HIPAA Compliance Audits
Linford & Company provides HIPAA compliance audits that are designed to assess an organization’s risk management and regulatory compliance effectiveness. Most engagements are scoped to include the requirements of the HIPAA Security and Breach Notification Rules. Optionally, the engagement scope can be expanded to include the requirements of the HIPAA Privacy Rule, as well as state privacy and security laws and regulations.
HIPAA Security Compliance Audit Scope
A typical audit includes an evaluation of the administrative, physical, and technical safeguards as they relate to the electronic protected health information (ePHI) an organization creates, receives, maintains, and/or transmits. Audits are performed through interviews, observation of processes and physical security measures, inspection of documentation, inspection of the configuration of the technical systems environment, compliance testing of key controls, and examination of business associate and subcontractor agreements, among other activities.
The scope of most engagements includes the following:
HIPAA Security Rule:
- Administrative Safeguards (HIPAA § 164.308)
- Physical Safeguards (HIPAA § 164.310)
- Technical Safeguards (HIPAA § 164.312)
- Organizational Requirements (HIPAA § 164.314)
- Policies and Procedures and Documentation Requirements (HIPAA § 164.316)
HIPAA Breach Notification Rule
- Notification to Individuals (HIPAA § 164.404)
- Notification to the Media (HIPAA § 164.406)
- Notification to the Secretary (HIPAA § 164.408)
- Notification by a Business Associate (HIPAA § 164.410)
- Law Enforcement Delay (HIPAA § 164.412)
- Administrative Requirements and Burden of Proof (HIPAA § 164.414)
Gaps in Compliance
It is not uncommon for gaps in compliance to exist upon the conduct of an audit. Linford & Company works with our clients to identify these gaps and recommend a plan of action to remediate and close them. This often entails providing compliance advice, sanitized samples of required artifacts, and templates to assist in the completion of the remediation plan. Subsequent to the closure of any gaps in compliance and upon satisfactory completion of compliance testing, Linford & Company may issue a compliance attestation report, if desired.
AICPA AT Section 601 Reports
This form of report is issued under attestation standards established by the American Institute of Certified Public Accountants (AICPA); specifically, AT Section 601, Compliance Attestation. Reports issued under AT Section 601 express an auditor’s opinion on an organization’s compliance with the requirements of specified laws and regulations; in this case, the HIPAA security- and breach notification-related requirements. A report issued in accordance with the provisions of AT Section 601 does not provide a legal determination of an entity’s compliance with specified requirements; although, such a report may be useful to legal counsel or others in making such determinations.
Why Get the Report?
A HIPAA security compliance report is useful to any HIPAA covered entity or business associate which must demonstrate compliance with the HIPAA security-related requirements.

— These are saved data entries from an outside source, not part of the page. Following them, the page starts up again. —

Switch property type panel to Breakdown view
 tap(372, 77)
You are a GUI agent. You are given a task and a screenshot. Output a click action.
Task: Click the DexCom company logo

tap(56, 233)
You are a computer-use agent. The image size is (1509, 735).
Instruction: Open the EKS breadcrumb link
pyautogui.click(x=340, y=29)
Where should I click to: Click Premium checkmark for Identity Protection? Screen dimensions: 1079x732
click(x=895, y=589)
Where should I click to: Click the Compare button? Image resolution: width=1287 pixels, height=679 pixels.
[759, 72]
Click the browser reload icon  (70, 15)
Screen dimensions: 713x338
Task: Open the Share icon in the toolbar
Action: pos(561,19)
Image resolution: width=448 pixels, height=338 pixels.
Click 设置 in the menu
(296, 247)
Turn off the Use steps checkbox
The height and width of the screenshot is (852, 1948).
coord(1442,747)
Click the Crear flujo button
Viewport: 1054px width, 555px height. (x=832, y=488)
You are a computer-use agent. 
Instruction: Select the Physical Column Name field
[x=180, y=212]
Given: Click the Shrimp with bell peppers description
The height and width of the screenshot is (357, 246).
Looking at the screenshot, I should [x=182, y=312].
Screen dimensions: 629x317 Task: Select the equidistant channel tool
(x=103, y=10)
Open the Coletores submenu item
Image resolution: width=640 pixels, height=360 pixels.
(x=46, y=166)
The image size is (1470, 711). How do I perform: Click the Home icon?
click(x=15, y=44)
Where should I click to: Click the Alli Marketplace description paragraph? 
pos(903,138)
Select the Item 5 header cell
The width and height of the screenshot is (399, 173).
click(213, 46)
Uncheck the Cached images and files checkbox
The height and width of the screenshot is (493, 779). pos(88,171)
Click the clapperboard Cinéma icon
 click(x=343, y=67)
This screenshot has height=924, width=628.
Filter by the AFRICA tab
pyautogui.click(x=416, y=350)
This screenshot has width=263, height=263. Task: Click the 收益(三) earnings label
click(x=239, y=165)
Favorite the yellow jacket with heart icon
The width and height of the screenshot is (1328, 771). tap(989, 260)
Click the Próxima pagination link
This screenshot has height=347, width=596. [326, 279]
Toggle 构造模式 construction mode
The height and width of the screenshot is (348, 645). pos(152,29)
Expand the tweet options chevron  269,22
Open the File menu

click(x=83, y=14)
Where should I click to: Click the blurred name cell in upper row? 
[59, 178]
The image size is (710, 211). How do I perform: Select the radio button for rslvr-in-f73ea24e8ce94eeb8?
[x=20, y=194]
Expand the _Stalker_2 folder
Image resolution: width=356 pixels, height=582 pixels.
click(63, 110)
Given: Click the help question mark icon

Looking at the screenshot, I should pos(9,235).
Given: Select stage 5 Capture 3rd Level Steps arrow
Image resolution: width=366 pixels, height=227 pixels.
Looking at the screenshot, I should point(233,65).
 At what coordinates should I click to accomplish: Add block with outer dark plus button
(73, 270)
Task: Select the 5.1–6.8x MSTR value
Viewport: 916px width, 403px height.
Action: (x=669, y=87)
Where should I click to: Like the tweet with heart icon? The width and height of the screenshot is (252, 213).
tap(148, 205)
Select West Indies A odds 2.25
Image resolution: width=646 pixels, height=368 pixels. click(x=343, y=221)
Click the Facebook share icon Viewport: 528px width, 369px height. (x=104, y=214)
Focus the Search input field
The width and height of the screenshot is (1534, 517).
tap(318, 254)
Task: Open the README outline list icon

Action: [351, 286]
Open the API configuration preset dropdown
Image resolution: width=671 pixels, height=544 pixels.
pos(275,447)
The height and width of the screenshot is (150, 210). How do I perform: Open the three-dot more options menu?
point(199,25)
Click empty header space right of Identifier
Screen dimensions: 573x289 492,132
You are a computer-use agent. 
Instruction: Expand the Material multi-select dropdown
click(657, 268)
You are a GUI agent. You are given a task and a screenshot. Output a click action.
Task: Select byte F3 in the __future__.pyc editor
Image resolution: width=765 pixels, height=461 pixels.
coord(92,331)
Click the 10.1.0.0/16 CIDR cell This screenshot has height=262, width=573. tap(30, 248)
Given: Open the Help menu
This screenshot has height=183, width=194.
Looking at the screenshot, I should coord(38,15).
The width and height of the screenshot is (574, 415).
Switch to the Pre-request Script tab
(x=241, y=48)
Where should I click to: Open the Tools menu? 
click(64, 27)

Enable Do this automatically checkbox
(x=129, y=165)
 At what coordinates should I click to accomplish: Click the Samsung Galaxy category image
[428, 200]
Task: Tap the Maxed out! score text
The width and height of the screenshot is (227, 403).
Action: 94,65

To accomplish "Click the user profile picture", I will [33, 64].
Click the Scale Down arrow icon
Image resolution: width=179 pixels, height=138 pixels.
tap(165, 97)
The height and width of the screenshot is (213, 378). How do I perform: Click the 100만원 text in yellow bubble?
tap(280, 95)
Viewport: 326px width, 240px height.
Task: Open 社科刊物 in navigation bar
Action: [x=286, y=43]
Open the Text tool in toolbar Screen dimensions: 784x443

The following are illustrations of how audit reports are used:
- Service organizations or service providers (e.g., providers of colocation services, managed services, cloud services, software-as-a-service, outsourced transaction processing, etc.) may provide the report to potential or existing customers to satisfy them that the systems environment where they store ePHI is HIPAA-compliant. These organizations are known in HIPAA as “business associates” and are required to sign a business associate agreement with each HIPAA-covered entity for whom they provide such services.
- Healthcare provider and payer organizations may desire such a report to gauge the effectiveness of their privacy and security compliance programs and to make improvements.
- Healthcare provider and payer organizations may require the report for their most critical services providers (i.e., business associates) to ensure that such organizations are compliant with the HIPAA requirements and to increase the likelihood that the threats, vulnerabilities, and risks to ePHI have been identified and addressed.
Linford & Company performs each audit engagement using a proven phased approach to deliver the utmost value to each organization:
- Phase I: During the planning phase of the HIPAA audit, we define the expectations and goals of the compliance audit and document a description of the ePHI environment in scope. Depending on the services the organization provides, some sections within the Security Rule may not be applicable from a service provider perspective.
- Phase II: Walkthrough and evaluate the design of controls supporting compliance with the HIPAA requirements in scope.
- Phase III: Test the operating effectiveness of identified key controls.
- Phase IV: Gain agreement with management on findings and report our results in a clear and concise report that may be shared with business associates.
Throughout all phases of the HIPAA audit, we will capture and share knowledge and best practices for use throughout the organization.